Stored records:
========================

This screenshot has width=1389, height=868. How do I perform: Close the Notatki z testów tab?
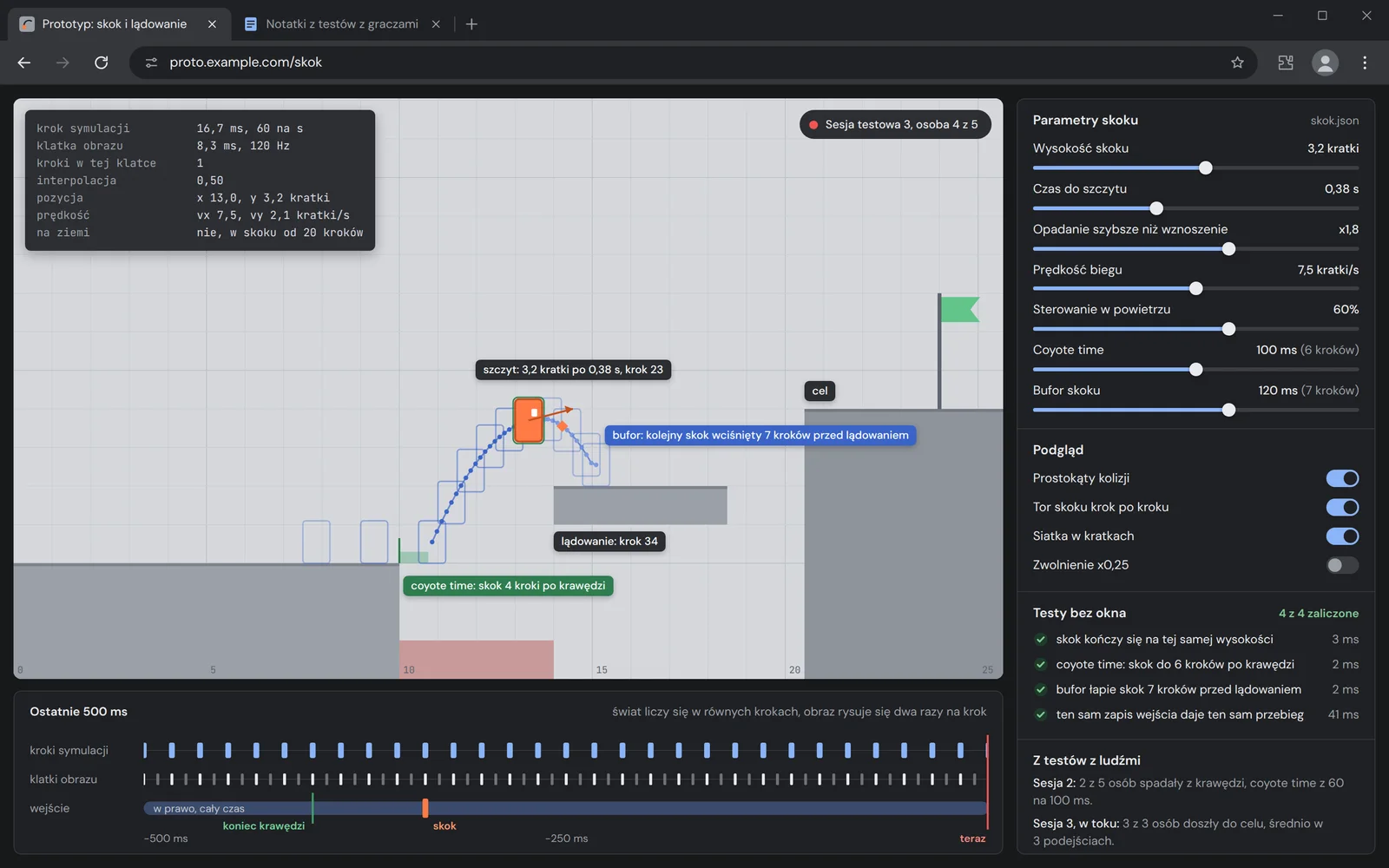[436, 24]
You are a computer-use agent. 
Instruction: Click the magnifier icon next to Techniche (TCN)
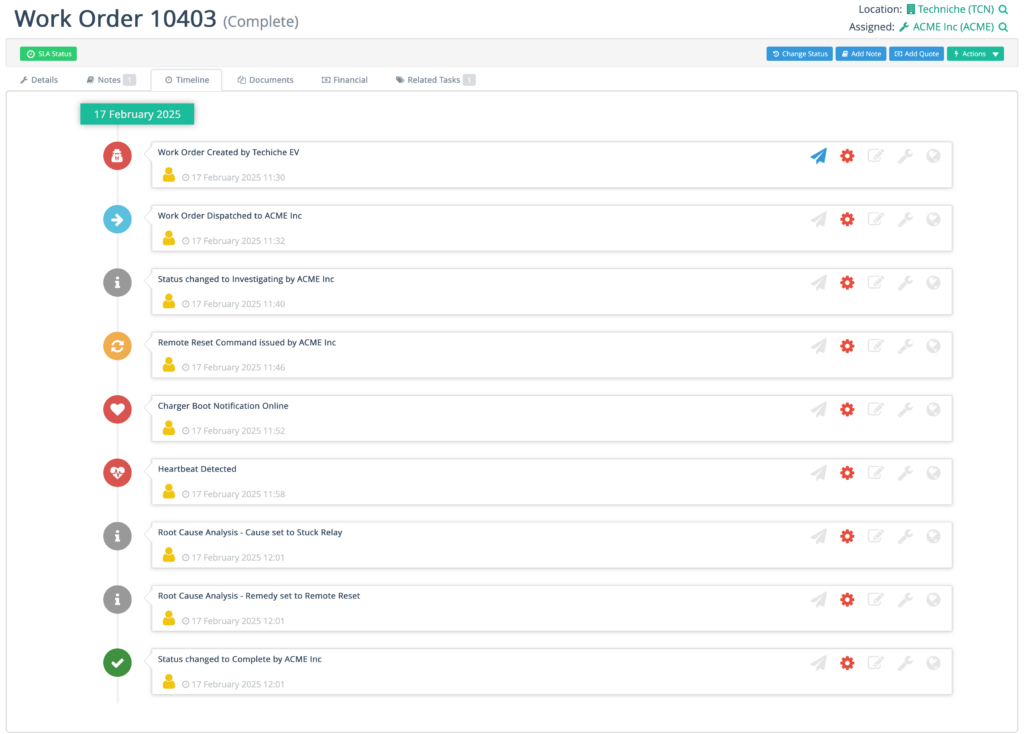point(1003,9)
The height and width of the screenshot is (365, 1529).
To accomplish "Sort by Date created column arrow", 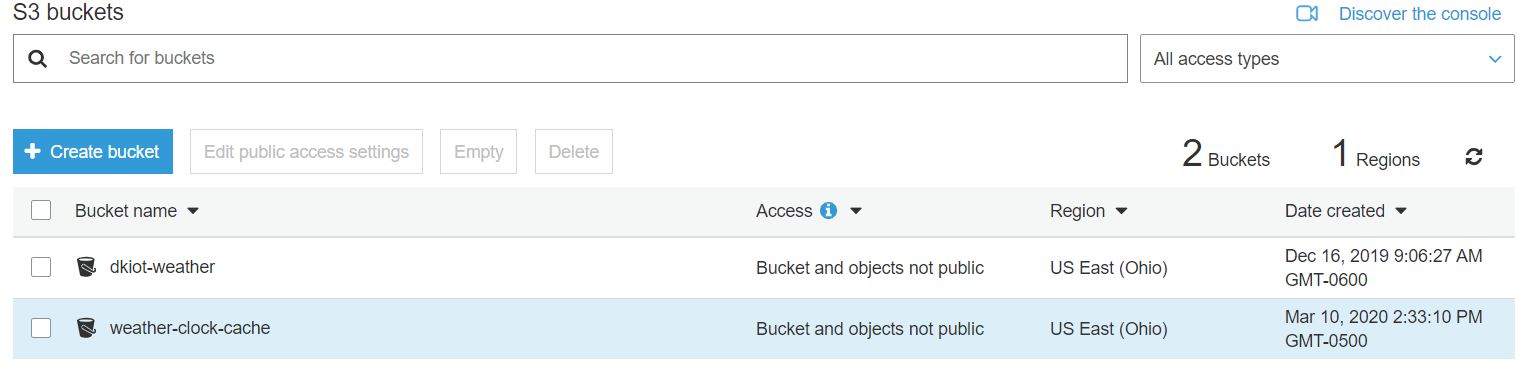I will (1400, 212).
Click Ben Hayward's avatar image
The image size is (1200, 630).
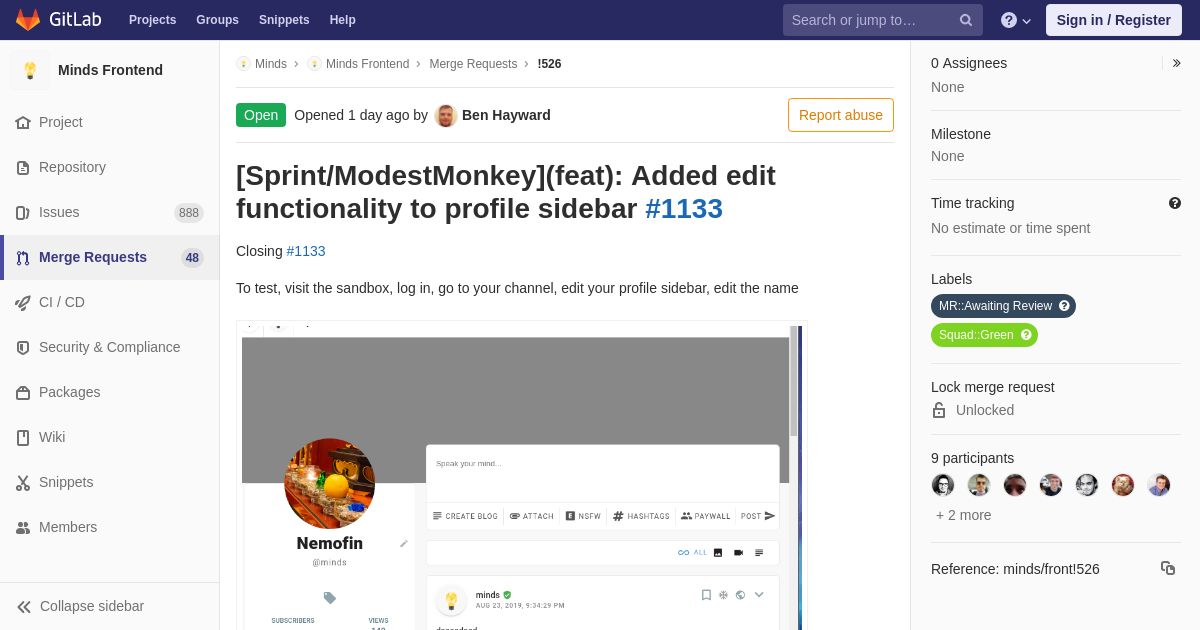pyautogui.click(x=446, y=115)
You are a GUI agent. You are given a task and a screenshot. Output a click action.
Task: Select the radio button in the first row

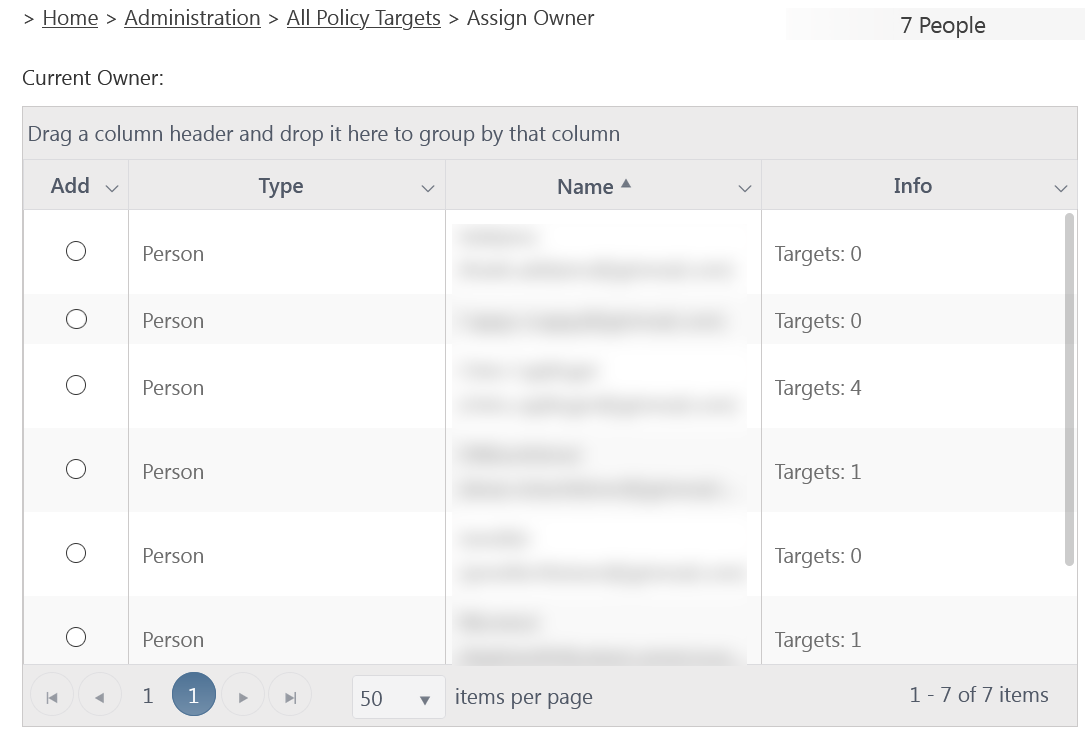[x=76, y=252]
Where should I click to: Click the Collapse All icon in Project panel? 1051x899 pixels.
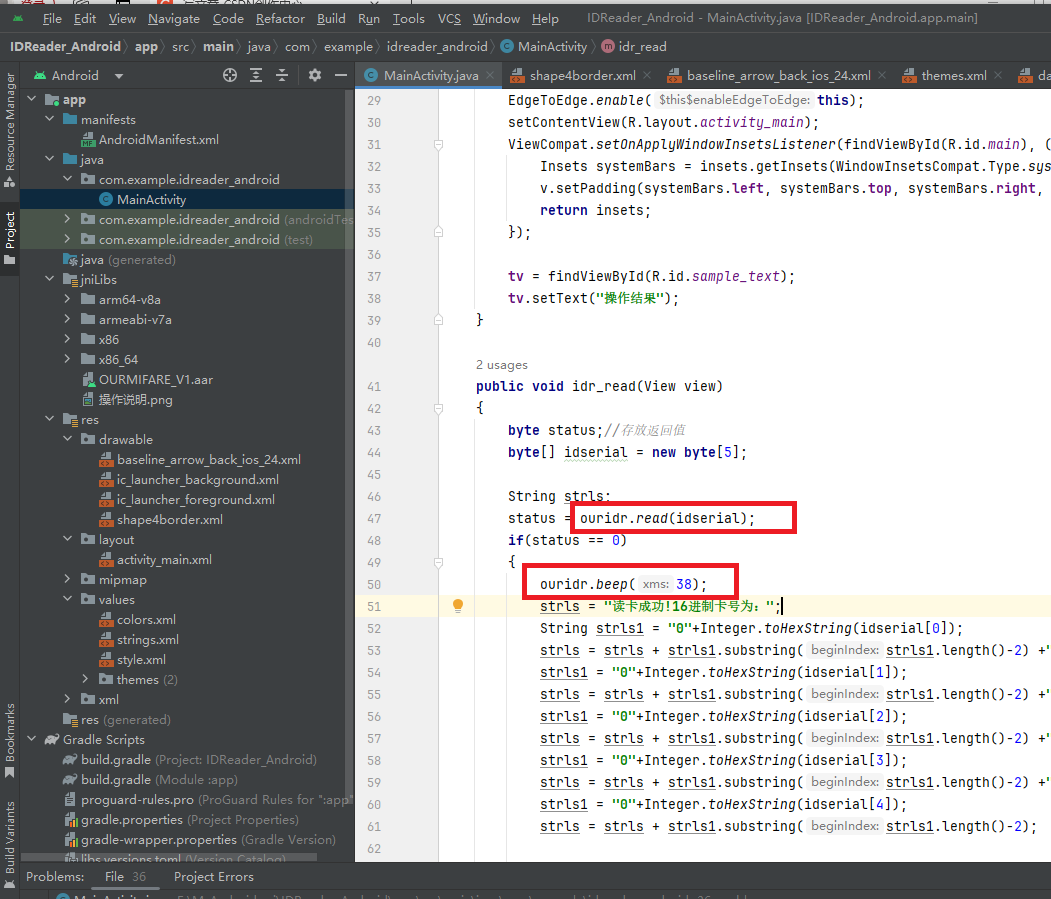[283, 75]
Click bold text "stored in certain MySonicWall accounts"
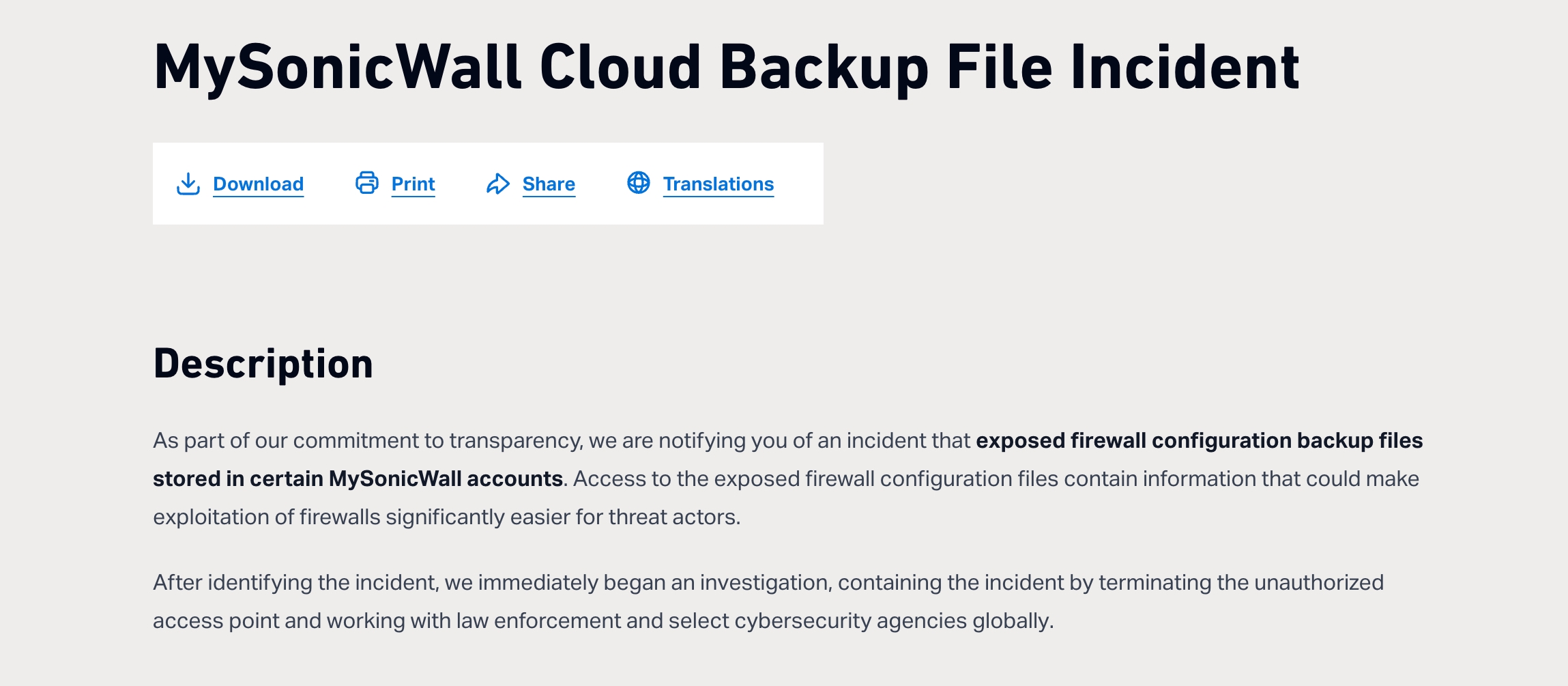 [x=358, y=479]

========================

= INSTRUCTIONS TO FOLLOW =
Your answer must consist solely of the lines from the one containing "Task: Select the" through the last line of the records above, copied exactly, with every picture left out.

= SOLUTION =
Task: Select the radio button in the first row

[x=76, y=252]
Where should I click to: Click the Collapse All icon in Project panel? 1051x899 pixels.
[283, 75]
Click bold text "stored in certain MySonicWall accounts"
 [x=358, y=479]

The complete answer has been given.